I’m interested in the agency of a material and the ways in which it can take over the autography of a person or group of people. I investigate manuals as transparent utopian sources of information that afford the promise of showing us how systems work. I question if a Constitutional Law could be a manual with similar promises.
IT IS MEANT TO BE READ is an interactive drawing and sculptural installation that includes a series of handmade papers from deconstruction and reconstruction of the Constitution of the Islamic Republic of Iran and contemplates issues of regulation and information access. It digests two categories of source material and teases out the formation of information in the act of reading, writing, and archiving.

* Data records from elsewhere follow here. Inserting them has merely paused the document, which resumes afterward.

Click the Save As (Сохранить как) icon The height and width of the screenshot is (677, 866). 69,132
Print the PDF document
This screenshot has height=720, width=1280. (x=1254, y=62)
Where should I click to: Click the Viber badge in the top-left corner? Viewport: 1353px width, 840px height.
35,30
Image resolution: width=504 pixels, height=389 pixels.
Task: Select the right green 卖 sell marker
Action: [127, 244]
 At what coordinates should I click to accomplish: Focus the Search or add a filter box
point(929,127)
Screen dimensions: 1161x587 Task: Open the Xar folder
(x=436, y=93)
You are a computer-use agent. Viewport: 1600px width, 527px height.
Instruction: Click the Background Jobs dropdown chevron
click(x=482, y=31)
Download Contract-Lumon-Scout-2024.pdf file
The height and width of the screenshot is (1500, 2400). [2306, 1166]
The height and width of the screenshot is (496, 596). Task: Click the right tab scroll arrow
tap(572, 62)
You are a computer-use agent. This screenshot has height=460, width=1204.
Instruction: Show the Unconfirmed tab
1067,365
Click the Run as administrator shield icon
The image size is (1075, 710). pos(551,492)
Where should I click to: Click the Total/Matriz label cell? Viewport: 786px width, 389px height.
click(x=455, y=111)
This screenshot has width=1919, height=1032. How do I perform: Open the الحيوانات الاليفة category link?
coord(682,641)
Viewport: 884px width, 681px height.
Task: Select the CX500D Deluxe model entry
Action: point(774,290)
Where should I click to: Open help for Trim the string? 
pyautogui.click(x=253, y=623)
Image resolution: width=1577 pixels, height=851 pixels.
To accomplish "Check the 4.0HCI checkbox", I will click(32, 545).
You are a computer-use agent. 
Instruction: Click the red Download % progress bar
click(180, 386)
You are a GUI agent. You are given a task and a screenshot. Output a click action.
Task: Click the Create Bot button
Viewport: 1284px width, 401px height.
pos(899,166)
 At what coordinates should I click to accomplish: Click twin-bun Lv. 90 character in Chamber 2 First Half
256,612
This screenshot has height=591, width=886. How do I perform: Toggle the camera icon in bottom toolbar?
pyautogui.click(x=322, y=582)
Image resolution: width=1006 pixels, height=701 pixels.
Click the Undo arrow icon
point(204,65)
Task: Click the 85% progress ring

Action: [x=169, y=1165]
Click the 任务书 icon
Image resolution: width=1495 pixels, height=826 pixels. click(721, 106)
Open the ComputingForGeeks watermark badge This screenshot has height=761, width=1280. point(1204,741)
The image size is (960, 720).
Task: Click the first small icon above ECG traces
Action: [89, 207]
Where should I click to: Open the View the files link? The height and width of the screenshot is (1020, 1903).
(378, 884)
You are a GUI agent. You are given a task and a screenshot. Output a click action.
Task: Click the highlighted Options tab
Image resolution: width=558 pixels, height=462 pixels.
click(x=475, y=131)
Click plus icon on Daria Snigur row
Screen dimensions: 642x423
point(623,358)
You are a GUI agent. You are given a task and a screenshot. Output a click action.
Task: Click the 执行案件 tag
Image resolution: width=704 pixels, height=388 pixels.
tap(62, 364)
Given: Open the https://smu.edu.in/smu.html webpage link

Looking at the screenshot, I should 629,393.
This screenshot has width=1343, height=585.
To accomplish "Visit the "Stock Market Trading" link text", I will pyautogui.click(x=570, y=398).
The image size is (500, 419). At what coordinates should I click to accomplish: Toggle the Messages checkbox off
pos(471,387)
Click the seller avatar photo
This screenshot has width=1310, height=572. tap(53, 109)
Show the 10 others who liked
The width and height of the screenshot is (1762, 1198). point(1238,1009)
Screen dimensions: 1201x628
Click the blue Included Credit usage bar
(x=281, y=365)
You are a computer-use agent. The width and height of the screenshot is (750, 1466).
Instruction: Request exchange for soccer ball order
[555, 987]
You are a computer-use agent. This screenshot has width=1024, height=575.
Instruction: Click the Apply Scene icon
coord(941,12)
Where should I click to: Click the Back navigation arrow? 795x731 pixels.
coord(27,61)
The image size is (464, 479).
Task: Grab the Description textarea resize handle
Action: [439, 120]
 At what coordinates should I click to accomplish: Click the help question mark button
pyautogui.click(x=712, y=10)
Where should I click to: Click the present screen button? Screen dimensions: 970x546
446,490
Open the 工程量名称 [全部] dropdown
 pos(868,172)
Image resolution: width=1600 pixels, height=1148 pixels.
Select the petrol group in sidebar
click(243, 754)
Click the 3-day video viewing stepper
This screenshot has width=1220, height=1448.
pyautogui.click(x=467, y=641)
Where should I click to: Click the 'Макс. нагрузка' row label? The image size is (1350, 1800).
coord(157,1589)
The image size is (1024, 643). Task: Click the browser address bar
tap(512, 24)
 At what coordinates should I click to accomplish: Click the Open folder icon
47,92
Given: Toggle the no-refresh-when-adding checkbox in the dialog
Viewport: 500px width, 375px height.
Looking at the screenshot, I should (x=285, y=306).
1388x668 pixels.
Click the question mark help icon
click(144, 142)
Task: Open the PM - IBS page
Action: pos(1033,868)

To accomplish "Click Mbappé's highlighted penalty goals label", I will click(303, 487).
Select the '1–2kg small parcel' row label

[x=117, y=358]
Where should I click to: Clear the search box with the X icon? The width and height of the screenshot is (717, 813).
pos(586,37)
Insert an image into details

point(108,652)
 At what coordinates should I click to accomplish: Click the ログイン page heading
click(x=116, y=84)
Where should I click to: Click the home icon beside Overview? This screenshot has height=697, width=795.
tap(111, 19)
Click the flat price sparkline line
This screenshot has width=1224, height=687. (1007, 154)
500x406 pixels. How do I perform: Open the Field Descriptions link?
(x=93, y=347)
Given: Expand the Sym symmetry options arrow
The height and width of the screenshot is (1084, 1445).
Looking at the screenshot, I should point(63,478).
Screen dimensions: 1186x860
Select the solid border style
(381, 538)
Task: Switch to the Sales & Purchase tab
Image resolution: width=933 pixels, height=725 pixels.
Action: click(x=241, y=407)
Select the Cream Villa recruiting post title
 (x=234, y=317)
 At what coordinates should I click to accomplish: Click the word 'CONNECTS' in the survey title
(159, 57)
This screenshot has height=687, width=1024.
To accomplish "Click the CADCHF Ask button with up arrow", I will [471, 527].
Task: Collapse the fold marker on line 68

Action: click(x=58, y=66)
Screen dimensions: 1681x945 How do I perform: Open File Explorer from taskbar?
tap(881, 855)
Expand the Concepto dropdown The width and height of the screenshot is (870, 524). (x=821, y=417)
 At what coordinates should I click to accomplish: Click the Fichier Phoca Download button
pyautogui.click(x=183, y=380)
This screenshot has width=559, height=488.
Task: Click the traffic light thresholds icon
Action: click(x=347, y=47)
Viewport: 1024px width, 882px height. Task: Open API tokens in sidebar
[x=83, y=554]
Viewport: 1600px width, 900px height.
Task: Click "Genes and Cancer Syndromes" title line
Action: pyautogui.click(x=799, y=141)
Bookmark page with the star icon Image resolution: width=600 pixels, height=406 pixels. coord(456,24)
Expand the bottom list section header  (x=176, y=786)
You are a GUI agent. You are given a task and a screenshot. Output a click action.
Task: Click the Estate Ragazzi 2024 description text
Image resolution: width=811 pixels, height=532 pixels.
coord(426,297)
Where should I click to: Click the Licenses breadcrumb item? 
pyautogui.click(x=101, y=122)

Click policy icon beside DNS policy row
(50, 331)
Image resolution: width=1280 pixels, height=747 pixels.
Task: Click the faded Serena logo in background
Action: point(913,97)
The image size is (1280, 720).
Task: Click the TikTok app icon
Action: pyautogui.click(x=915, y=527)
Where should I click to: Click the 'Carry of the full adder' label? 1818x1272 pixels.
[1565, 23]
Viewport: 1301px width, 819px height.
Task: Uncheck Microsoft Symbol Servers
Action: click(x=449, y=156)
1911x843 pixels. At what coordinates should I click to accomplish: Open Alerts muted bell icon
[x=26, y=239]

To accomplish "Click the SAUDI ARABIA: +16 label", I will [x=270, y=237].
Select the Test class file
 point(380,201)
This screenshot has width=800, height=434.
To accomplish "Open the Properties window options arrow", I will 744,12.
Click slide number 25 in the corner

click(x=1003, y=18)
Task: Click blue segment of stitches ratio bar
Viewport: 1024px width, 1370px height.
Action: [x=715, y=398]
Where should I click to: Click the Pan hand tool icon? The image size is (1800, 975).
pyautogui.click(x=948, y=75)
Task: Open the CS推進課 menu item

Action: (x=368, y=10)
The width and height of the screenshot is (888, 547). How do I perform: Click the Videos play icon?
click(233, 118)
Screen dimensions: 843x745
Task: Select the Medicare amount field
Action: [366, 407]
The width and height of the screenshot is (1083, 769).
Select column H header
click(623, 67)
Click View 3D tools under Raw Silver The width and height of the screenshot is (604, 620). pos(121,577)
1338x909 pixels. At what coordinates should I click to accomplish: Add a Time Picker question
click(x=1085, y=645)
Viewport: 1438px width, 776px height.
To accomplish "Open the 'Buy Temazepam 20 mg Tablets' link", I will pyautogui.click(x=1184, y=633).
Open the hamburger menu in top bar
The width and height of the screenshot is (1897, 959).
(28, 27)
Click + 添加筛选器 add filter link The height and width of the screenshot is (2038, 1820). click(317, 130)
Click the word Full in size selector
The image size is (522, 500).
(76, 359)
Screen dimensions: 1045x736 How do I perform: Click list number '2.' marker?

The installation is a self-destructive archive system: a “transparent” filing cabinet and collection of diagrammatic imagery which was found online and selected for its tendency to bypass internet filters put in place by the Government of Iran. By painstakingly removing the negative spaces in these printed images and stacking them in transparent folders, I conflate figure and ground, creating new visual forms. The viewer is invited to flip through the collection gathered inside a modified filing cabinet that has been made see-through by the removal of its exterior panels. From the lower drawer of the cabinet, plastic tubing administers a slow drip of anti-archival, acidic ink that will, over time, rust on the acetate and mar parts of its imagery.
Exploring the materiality of the paper and paper-making process as a matrix and ground that embraces the image/figure/information, the series of handmade papers studies an English translation of The Constitution of the Islamic Republic of Iran. In one approach, I shredded the Constitution and reassembled it with twisted knotted lines, attempted to create a new imagined constitution, a possibility for a concrete poetry, a possible new meaning or interpretation. A more cryptic series are 55 pages that record the fingertip movements that were made in still-wet fibers of handmade paper pulp, with each imprint attributed to my bodily gesture and memory as I typed the Constitution into the keypad of my underlying tablet computer.
IT IS MEANT TO BE READ invites active interpretation of reading manuals (be it a constitution of a country or an exploded view of a machine) with their promise of transparency and sharing knowledge about how a system works from inside, despite the opacity of its facade.
AILEEN BAHMANIPOUR is an Iranian-Canadian visual artist. She is currently living and working on the unceded territories of the xwməθkwəy̓əm (Musqueam), Skwxwú7mesh (Squamish) and səl̓ílwətaʔɬ/Selilwitulh (Tsleil-Waututh) peoples, known as Vancouver, and in Bella Coola Valley, the traditional territory of Nuxalk people. She has received her BFA in Painting from the Tehran University of Art and her MFA in Visual arts from the University of British Columbia in Vancouver. She is currently a member of the Continuing Studies faculty at the Emily Carr University of Art and Design.
Bahmanipour has exhibited her works internationally as well as in Canada, including her solo and group exhibitions at the GlogauAIR (Berlin), Banff Centre for the Arts, Alternator Centre for the Contemporary Arts (Kelowna), Vancouver’s grunt gallery, Two Rivers Gallery (Prince George), and Aaran Art gallery (Tehran).
She is the recipient of the Social Sciences and Humanities Research Council grant in 2017, the Gail and Stephen A. Jarislowsky Artist Fund in 2019, the Early Career Development grant from BC Arts Council in 2019, the Linda and Richard Singleton Endowment Fund in 2022, the Canada Council for the Arts and BC Arts Council’s grants in 2021and 2022.